Yep. Yep, so... Yep. So similar to what we do with a cochlear implant, we're going to get the sterile... Yep, so we're going to put it right over, and we're going to look to see the green. Next step is to try to look for inspiration, expiration, so we're going to look respiratory waveforms. So, that tells us the electrode is in the right place. It's not... Right. In the intercostal? It's in - it's able to sense expansion of the chest. So we let it go for a few cycles until we get a pretty picture. See, there's our pretty picture. So now, the next step is where we're going to test the actual tongue. Do you have a Ray-Tec, please? A moist Ray-Tec, sorry - just so I can clean off the - the tape, alright. This is why we use the clear... What we want to do is see protrusion of the tongue. Yep, so we're starting at 1.5. So, we're going to increase the voltage to 2. It looks like the tongue is straight out of the mouth - bilateral protrusion - I think if anything, that gauze is hindering it. Can I remove the gauze? Yeah, go for it.
So, there's a hole in the top, so we put two sutures in a V formation down on the pec fascia to prevent migration, but there's an air knot in these compared to the other ones. And you do like a week of antibiotics for these folks? So technically, you're not sup - you don't need to, but given that we're near the mouth and we're mucking around with it, I just give a - I send them on 3 to 5 days of skin flora coverage like Keflex just to - again, just to ward off evil spirits. Silk.

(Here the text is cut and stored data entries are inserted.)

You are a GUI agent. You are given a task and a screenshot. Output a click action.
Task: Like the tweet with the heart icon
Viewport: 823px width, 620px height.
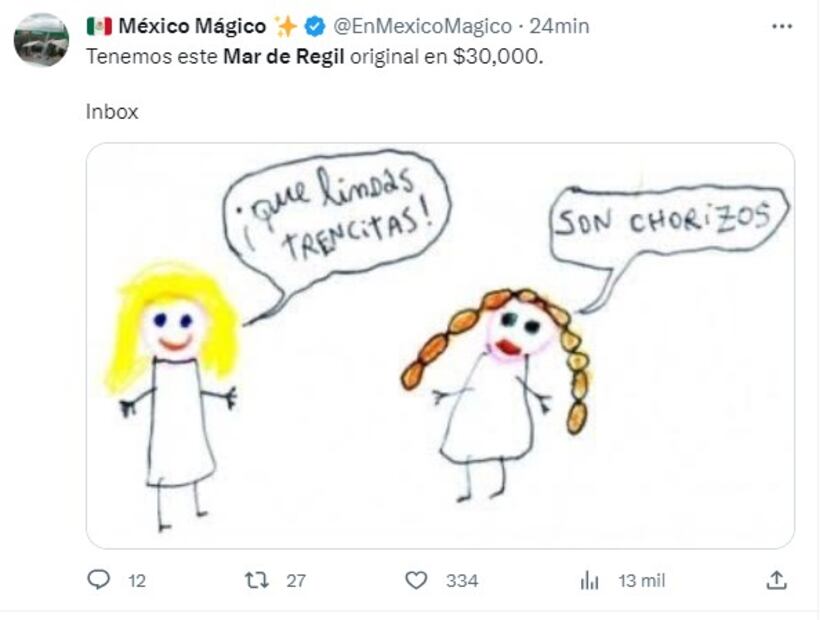pos(416,580)
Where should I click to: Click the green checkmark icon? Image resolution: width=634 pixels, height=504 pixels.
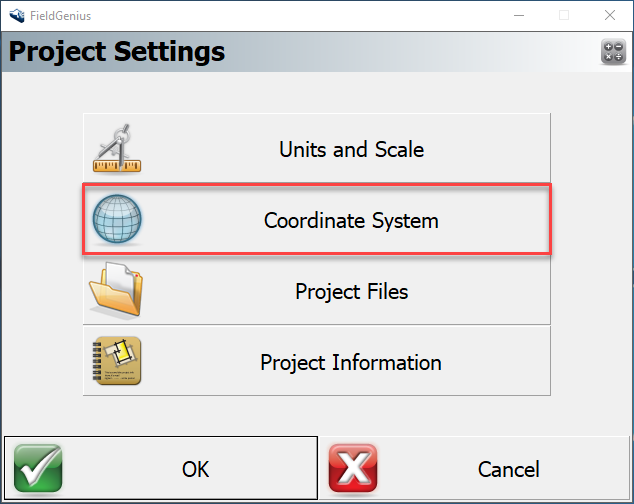click(38, 468)
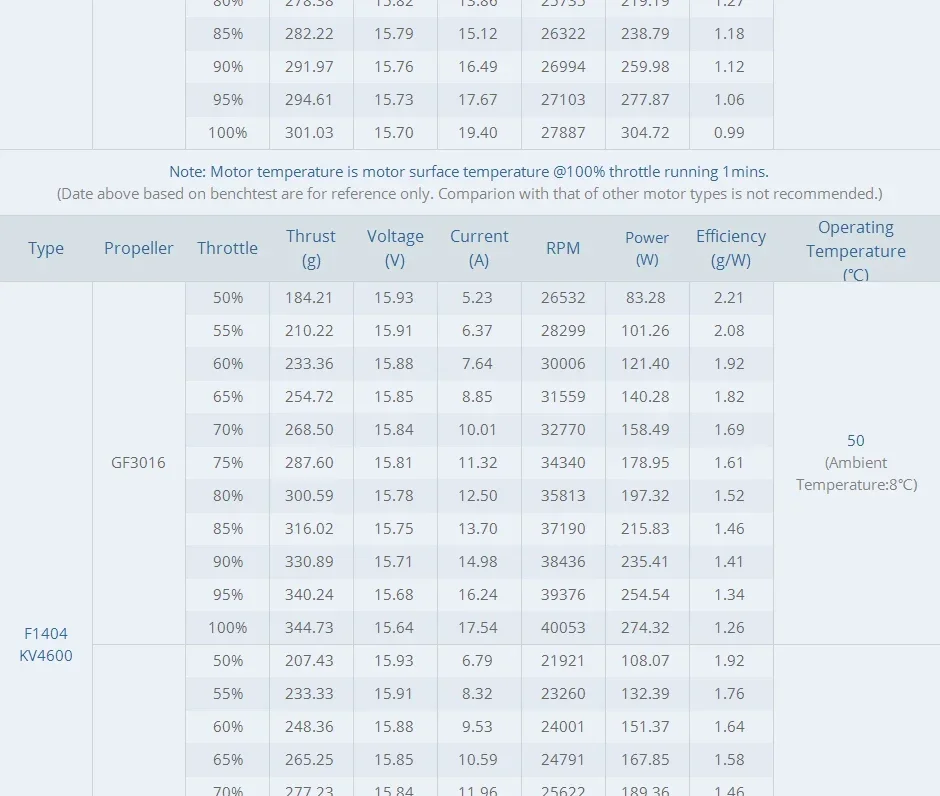The width and height of the screenshot is (940, 796).
Task: Click the Voltage (V) column header
Action: coord(395,248)
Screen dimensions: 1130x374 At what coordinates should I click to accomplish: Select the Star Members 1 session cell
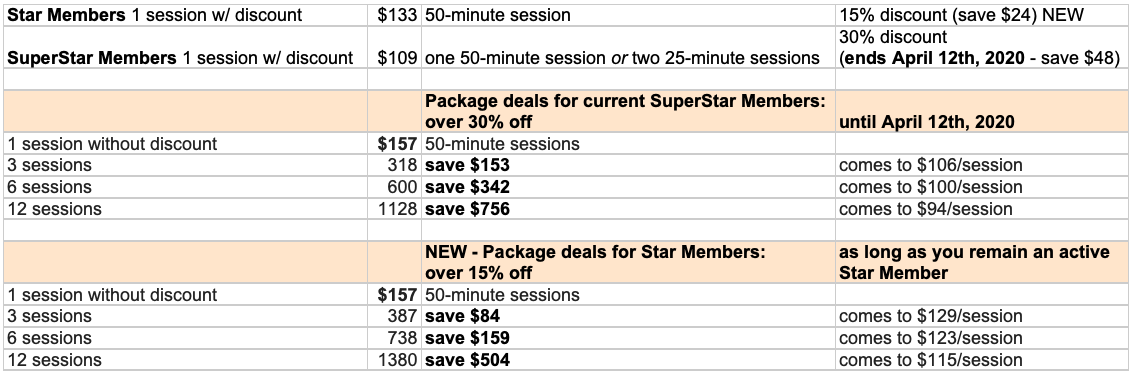click(185, 15)
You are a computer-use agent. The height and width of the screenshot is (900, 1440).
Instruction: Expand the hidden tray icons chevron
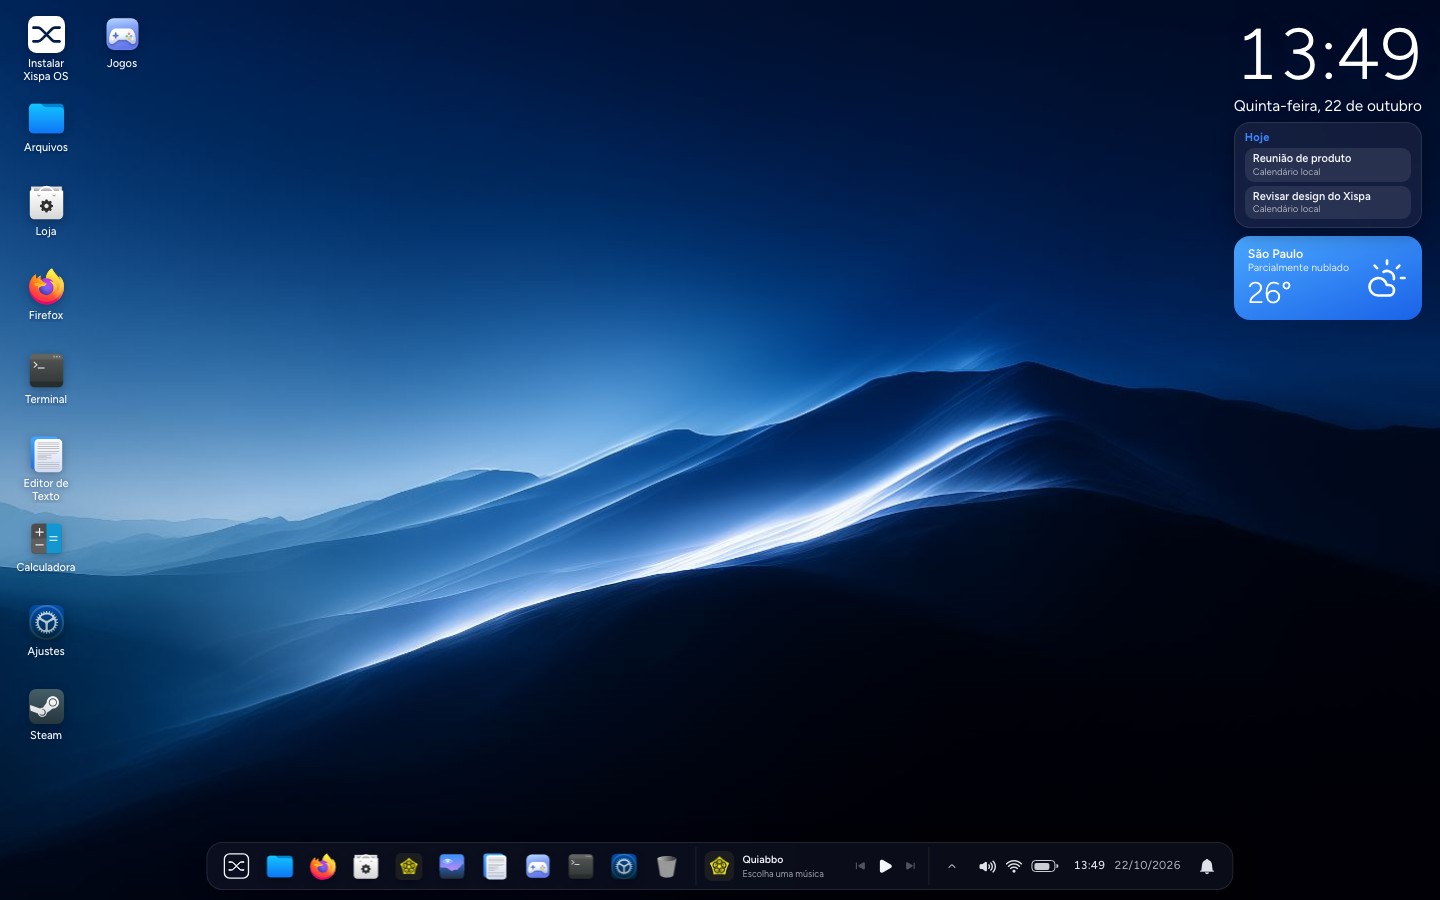(952, 866)
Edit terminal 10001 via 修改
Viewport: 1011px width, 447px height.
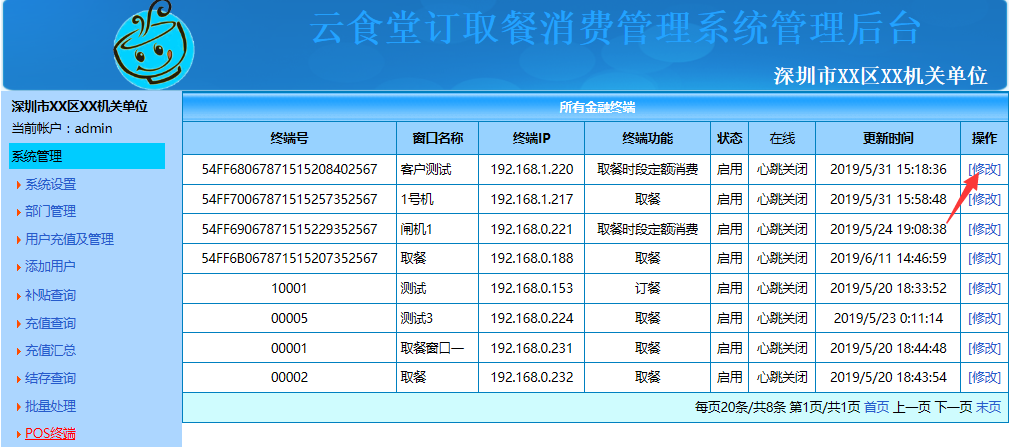point(984,288)
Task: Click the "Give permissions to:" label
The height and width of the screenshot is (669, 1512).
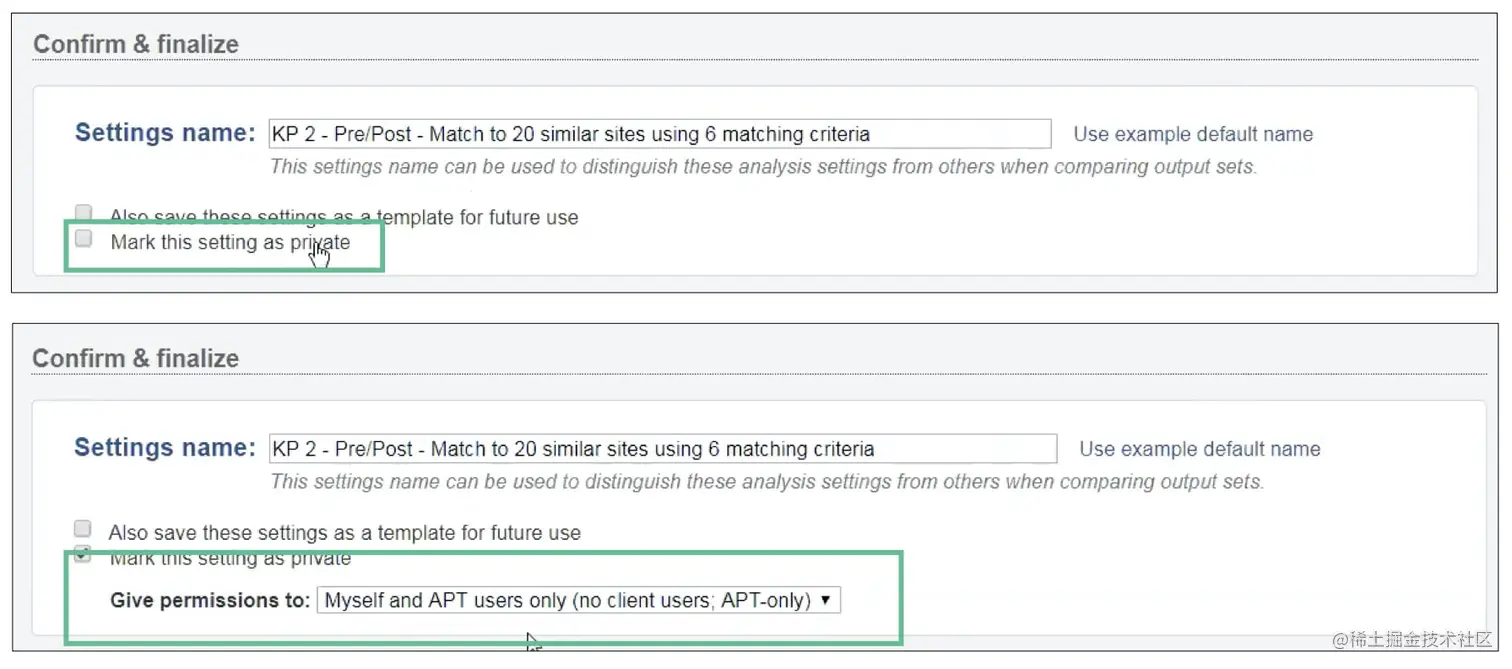Action: pyautogui.click(x=210, y=601)
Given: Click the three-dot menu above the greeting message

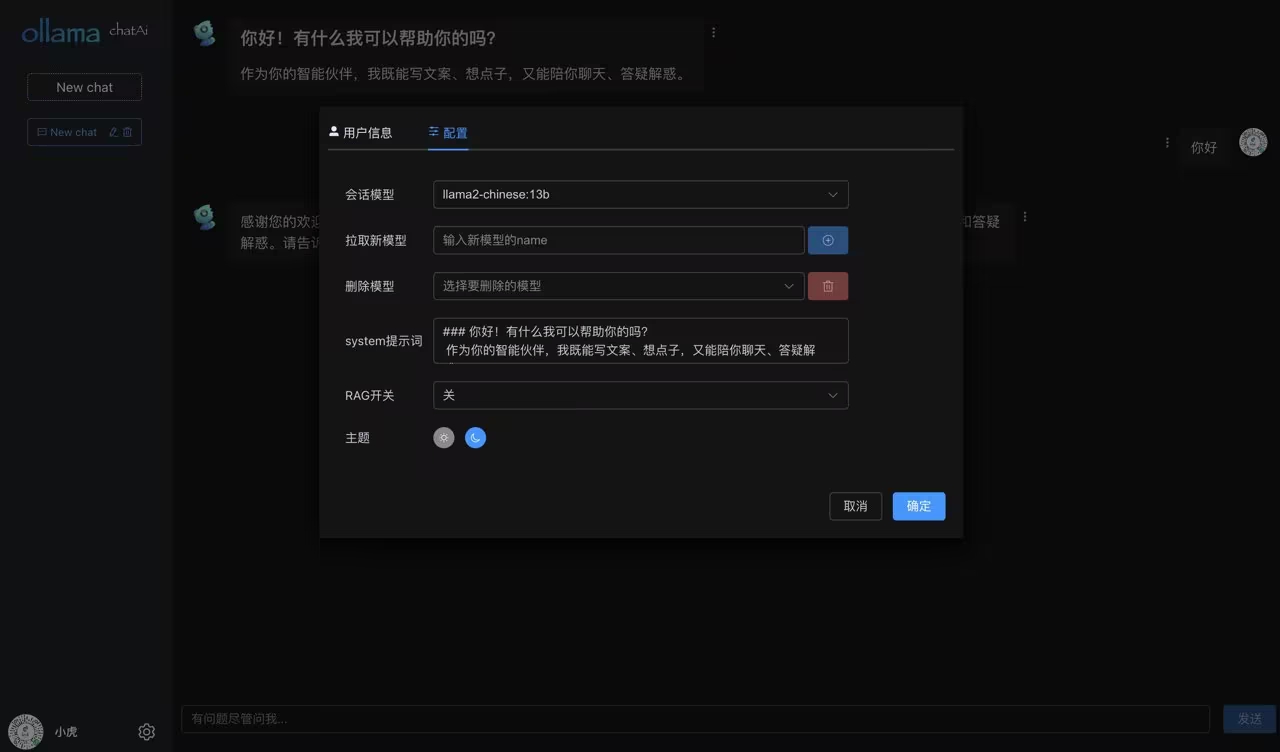Looking at the screenshot, I should (713, 32).
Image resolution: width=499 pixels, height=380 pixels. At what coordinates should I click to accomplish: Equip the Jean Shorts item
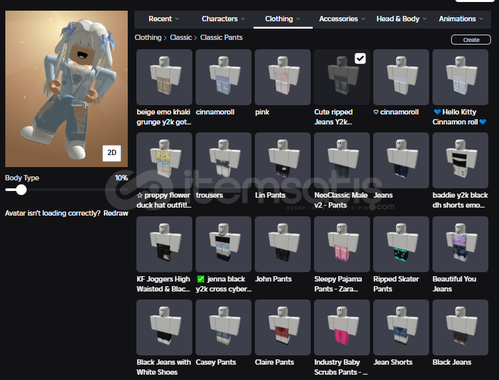click(401, 327)
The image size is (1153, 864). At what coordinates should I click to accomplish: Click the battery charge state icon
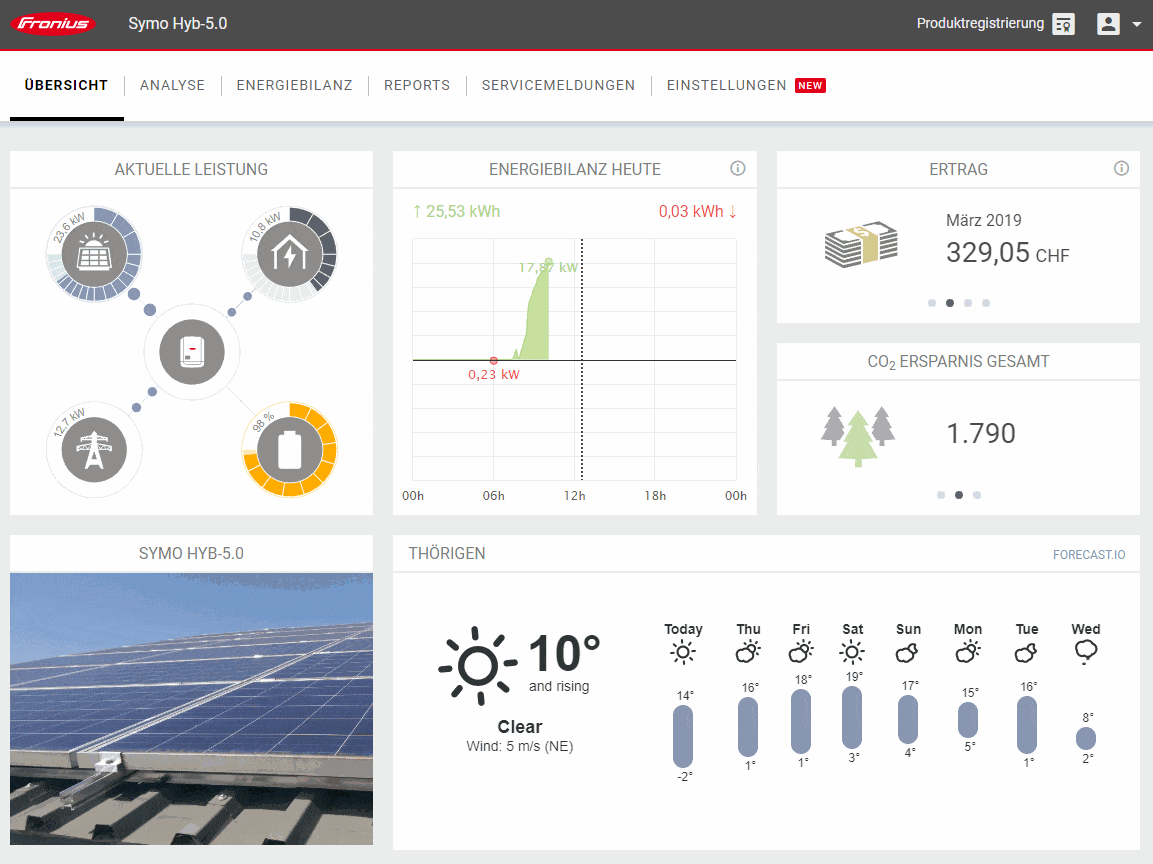point(290,450)
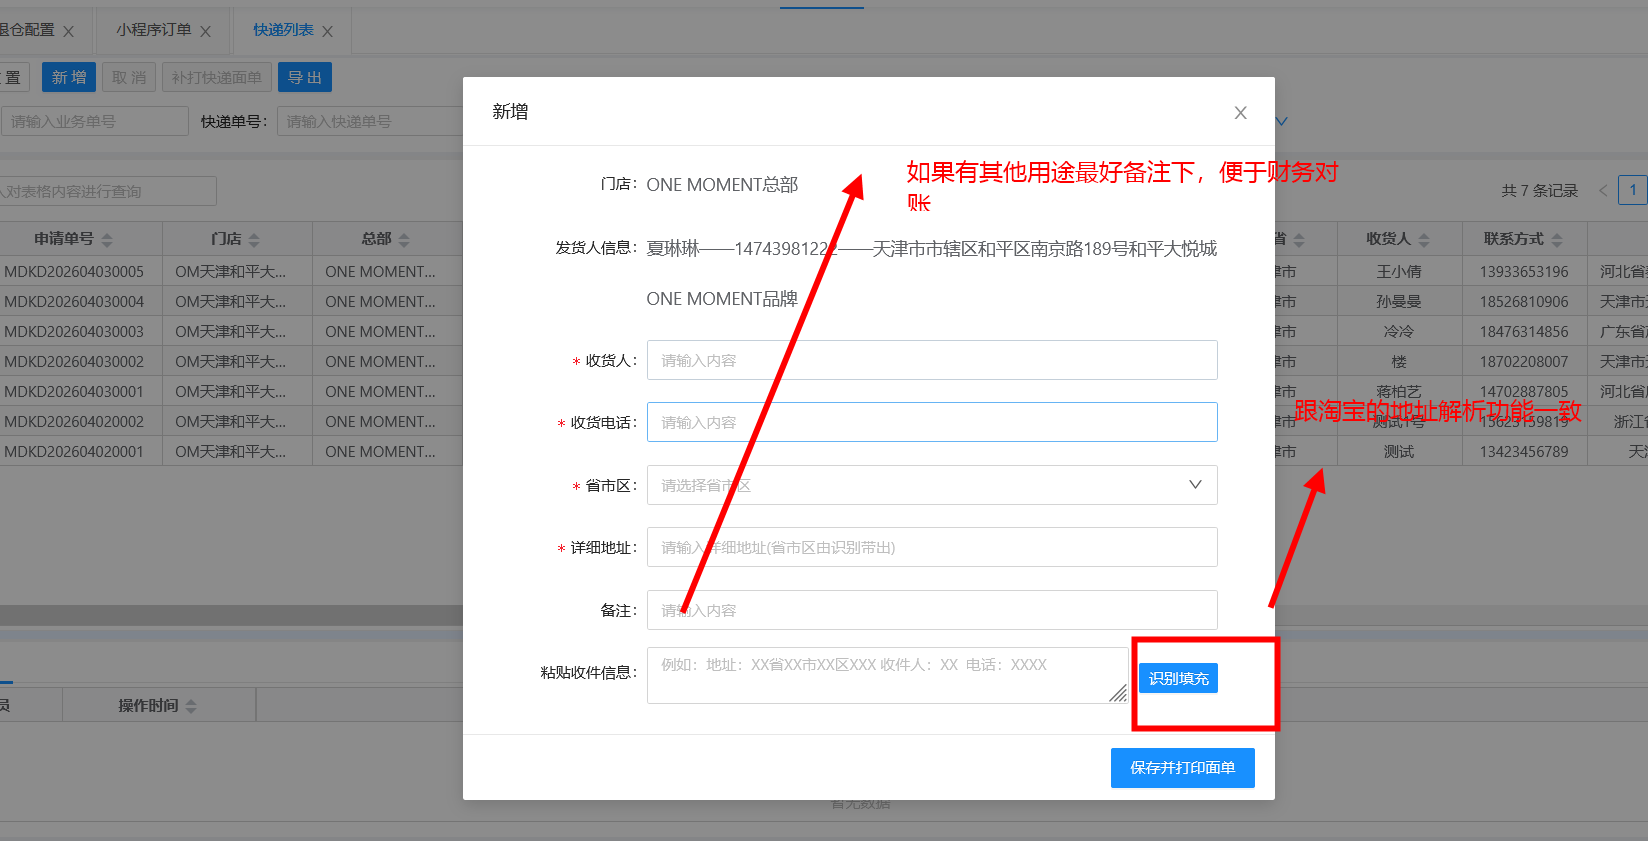Select the 快递列表 tab

pos(283,30)
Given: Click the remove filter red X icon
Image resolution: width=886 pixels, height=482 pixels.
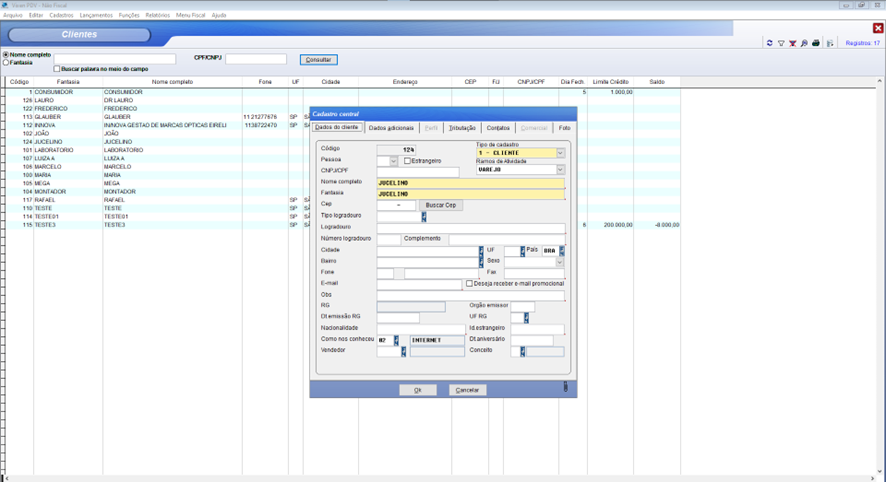Looking at the screenshot, I should pos(793,43).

Yeah, there's no - there's no indication for it, but it makes me sleep better at night, which in the end, that's all that matters. Yeah, that's all that matters. We don't need any more silks. Yeah, we're done. We need the Vicryls and the chromics. Okay, can you do a Valsalva, please? You said you wanted a Valsalva? Yeah, if you don't mind. Oh, right. Of course, sorry. Great, thank you.